At each time-step, the RNN tries to predict what is the next character given the previous characters. The dataset $X = (x^{\langle 1 \rangle}, x^{\langle 2 \rangle}, ..., x^{\langle T_x \rangle})$ is a list of characters in the training set, while $Y = (y^{\langle 1 \rangle}, y^{\langle 2 \rangle}, ..., y^{\langle T_x \rangle})$ is such that at every time-step $t$, we have $y^{\langle t \rangle} = x^{\langle t+1 \rangle}$.

In [5]:
# In this cell you will write code to do the following:
# You need to create a class inherited from nn.Module that uses nn.RNN and nn.Linear along with F.log_softmax
# (instead of softmax) to forward the log probabilites to the caller of the forward method of this class.
# Note that you have to accumulate log probabilities with respect to every character in the sequence 
# and then forward this.
# You also have to explicitly initialize the parameters of RNN and Linear modules in the init method of this
# class. We will use 1 layer unidirectional RNN. Weight parameters for RNN are weight_ih_l0 and weight_hh_l0. 
# These are wrongly documented as weight_ih_l[0] and weight_hh_l[0] in the documentation. Bias parameters are 
# bias_ih_l0 and bias_hh_l0.



# RNN Module Class
class model(nn.Module):
    def __init__(self, input_size, hidden_size, output_size):
        super(model, self).__init__()
        
        
        self.rnn = nn.RNN(input_size,hidden_size)
        
        # initializing weights
        self.rnn.weight_ih_l0 = nn.Parameter(torch.randn(self.rnn.weight_ih_l0.size()))
        self.rnn.weight_hh_l0 = nn.Parameter(torch.randn(self.rnn.weight_hh_l0.size()))
        torch.nn.init.constant_(self.rnn.bias_ih_l0,0.0)
        torch.nn.init.constant_(self.rnn.bias_hh_l0,0.0)
        #self.rnn.bias_ih_l0.data.fill_(0)
        #self.rnn.bias_hh_l0.data.fill_(0)
        self.linear = nn.Linear(hidden_size, output_size)

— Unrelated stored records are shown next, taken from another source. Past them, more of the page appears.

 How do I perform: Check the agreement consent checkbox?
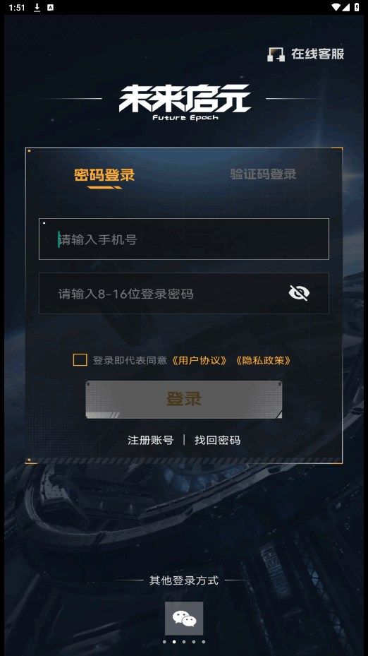pos(80,360)
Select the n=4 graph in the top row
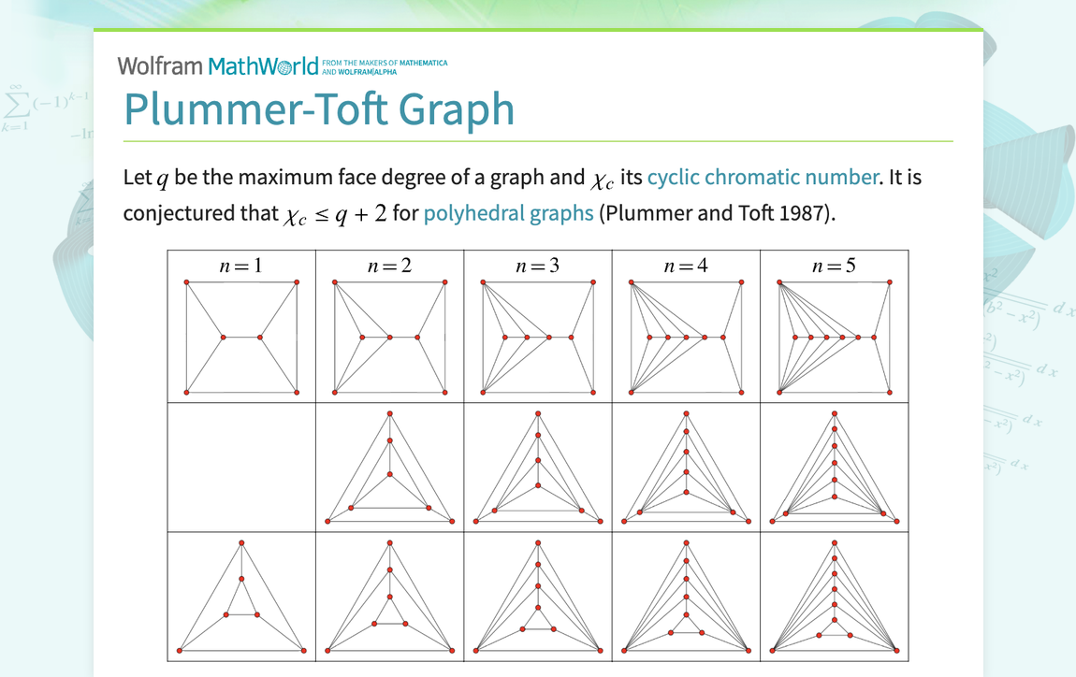 pos(686,335)

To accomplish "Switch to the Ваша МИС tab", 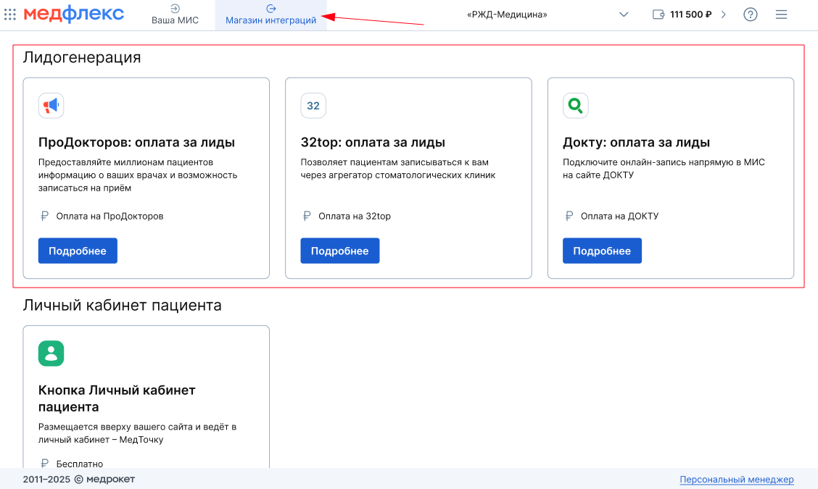I will 175,14.
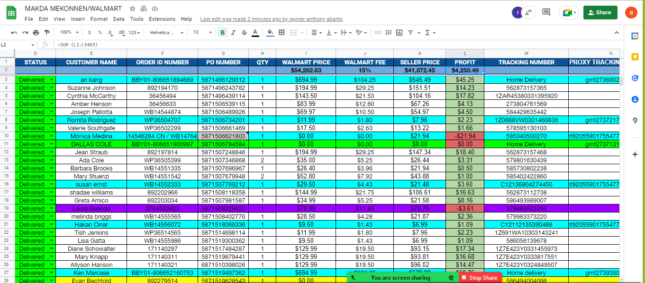Open the font size 12 dropdown
Screen dimensions: 645x283
pos(202,33)
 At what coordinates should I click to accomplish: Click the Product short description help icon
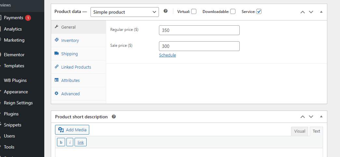coord(114,117)
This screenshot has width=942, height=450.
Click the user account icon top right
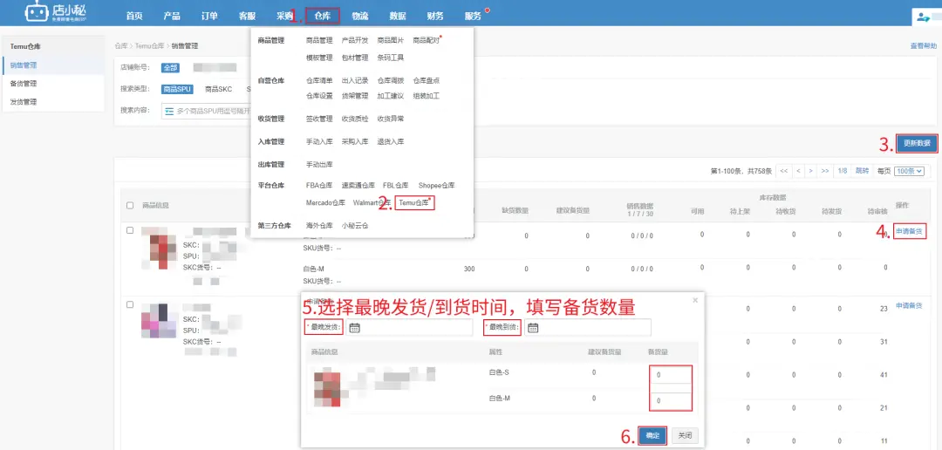[x=923, y=17]
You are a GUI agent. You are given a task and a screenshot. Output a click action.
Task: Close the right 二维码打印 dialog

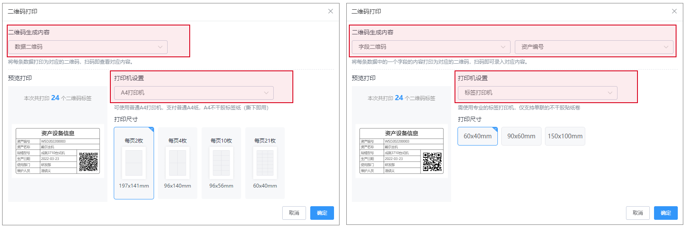[x=674, y=11]
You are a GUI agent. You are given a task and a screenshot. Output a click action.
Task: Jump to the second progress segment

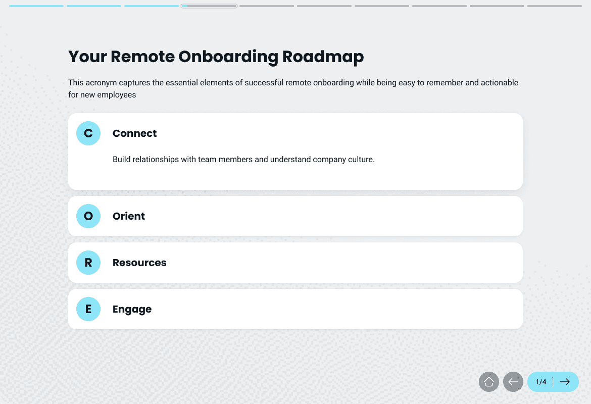click(94, 6)
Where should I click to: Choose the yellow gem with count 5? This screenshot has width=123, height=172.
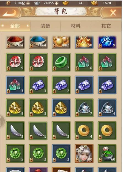pos(15,108)
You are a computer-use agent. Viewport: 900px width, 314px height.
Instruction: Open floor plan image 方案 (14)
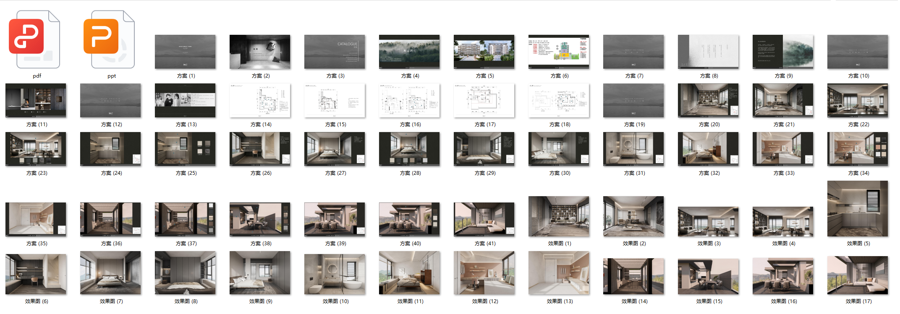tap(260, 101)
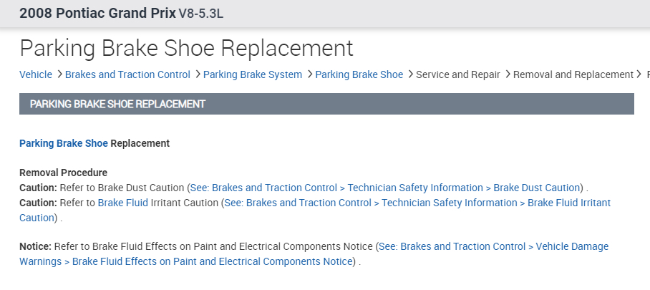
Task: Click the large Parking Brake Shoe Replacement heading
Action: (186, 48)
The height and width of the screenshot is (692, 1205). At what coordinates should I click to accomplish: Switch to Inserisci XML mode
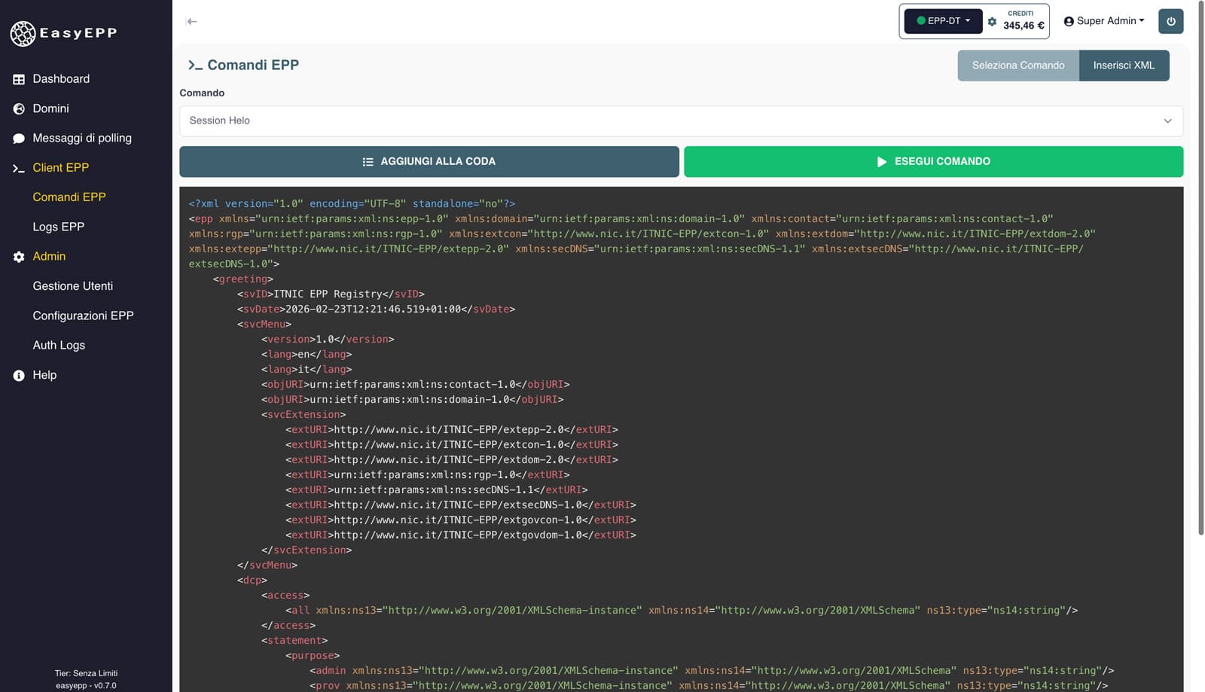tap(1123, 66)
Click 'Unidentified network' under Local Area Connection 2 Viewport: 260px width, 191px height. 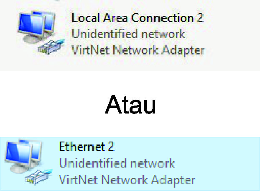tap(128, 34)
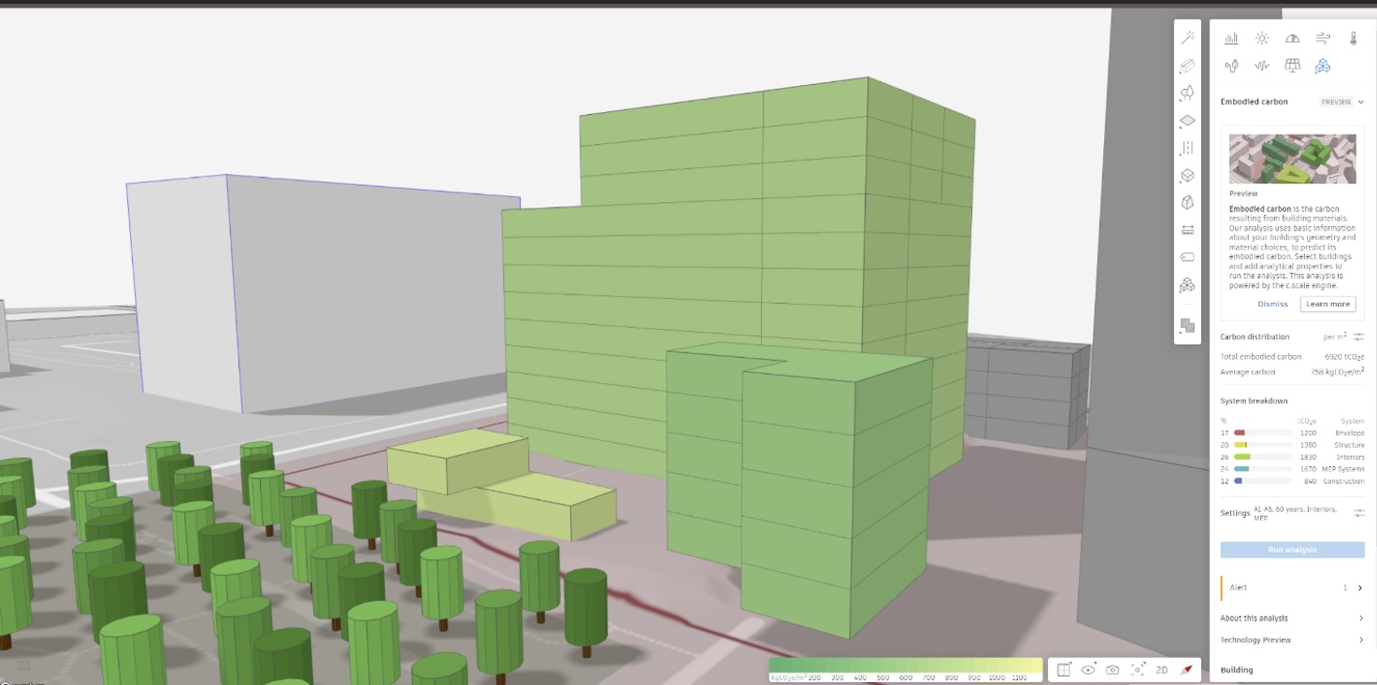The image size is (1377, 685).
Task: Click the analysis preview thumbnail image
Action: pyautogui.click(x=1292, y=158)
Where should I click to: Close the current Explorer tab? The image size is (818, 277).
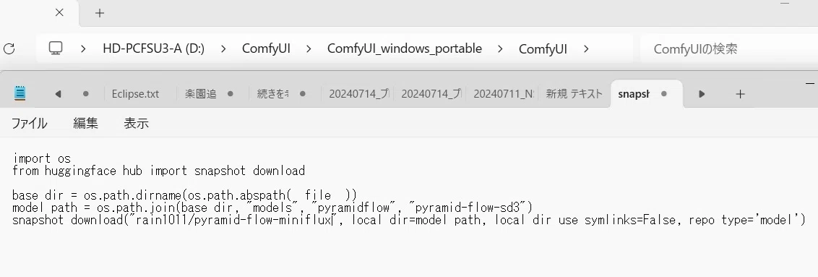(x=59, y=12)
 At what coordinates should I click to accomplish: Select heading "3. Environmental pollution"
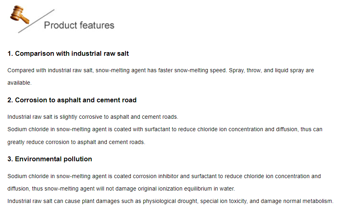pos(50,159)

    def forward(self, input, hidden):
        # compute output
        out,hn = self.rnn(input,hidden)
        out = self.linear(out)
        out = F.log_softmax(out, dim=-1)
       
        # return output and hidden state for "next" time-step
        return out,hn




In [6]:
# In this cell you will write code to do the following:
# step 1: Instantiate the model and port it to GPU
# define hidden size
input_size = len(vocabulary)
output_size = len(vocabulary)

# define model
rnn = model(input_size, n_hidden_nodes,output_size).to(device)
rnn.zero_grad()
# step 2: set loss criterion to NLL loss
loss_function = nn.NLLLoss().to(device)

# step 3: set optimizer to SGD with a suitable learning rate

optimizer = optim.SGD(rnn.parameters(), lr=0.01)

In [7]:
class cell(nn.Module):
    def __init__(self, input_size, hidden_size,vocab_size,rnn):
        super(cell, self).__init__()
        
        self.rnn_cell = nn.RNNCell(input_size,hidden_size)
        self.rnn_model = rnn
        
        #self.fc = nn.Linear(hidden_size,vocab_size)
        self.rnn_cell.weight_ih = self.rnn_model.rnn.weight_ih_l0#rnn[0]
        self.rnn_cell.weight_hh = self.rnn_model.rnn.weight_hh_l0 #rnn[1]
        self.rnn_cell.bias_ih = self.rnn_model.rnn.bias_ih_l0 #rnn[2]
        self.rnn_cell.bias_hh = self.rnn_model.rnn.bias_hh_l0 #rnn[3]
    


    def forward(self, input, hidden):
        # compute output
        hn = self.rnn_cell(input,hidden)
        output = F.softmax(self.rnn_model.linear(hn), dim=-1)
        return output,hn


In [8]:
def get_name():
    input_to_rnn_cell = torch.zeros((1,input_size))
    input_to_rnn_cell = input_to_rnn_cell.to(device)
    h_out = torch.zeros((1,n_hidden_nodes))
    h_out = h_out.to(device)
    word = []
    a = 0
    while indx_to_char[a] != '\n':
        rnn_cell = cell(input_size,n_hidden_nodes,len(vocabulary),rnn)#list(rnn.rnn.parameters()))
        rnn_cell = rnn_cell.to(device)
        output,h_out = rnn_cell.forward(input_to_rnn_cell,h_out)
        output = output.cpu()
        output = output.detach().numpy()
        output = output.flatten()
        array =  np.arange(0,27)
        a = np.random.choice(array,p=output)
        word.append(a)
        input_to_rnn_cell= torch.zeros((1,input_size))
        input_to_rnn_cell[0,a] = 1
        input_to_rnn_cell = input_to_rnn_cell.to(device)
    
    name = " "
    for i in range(len(word)):
        name = name + indx_to_char[word[i]]
    
    print("name :",name)


In [9]:
# Build list of all dinosaur names (training examples).
# Note that earlier we had just built the vocabulary.
# examples variable below is a list of dinosaur names in lowercase with all leading and trainling white spaces
# removed.
# The examples are randomly shuffled.
with open("dinos.txt") as f:
    examples = f.readlines()
examples = [x.lower().strip() for x in examples]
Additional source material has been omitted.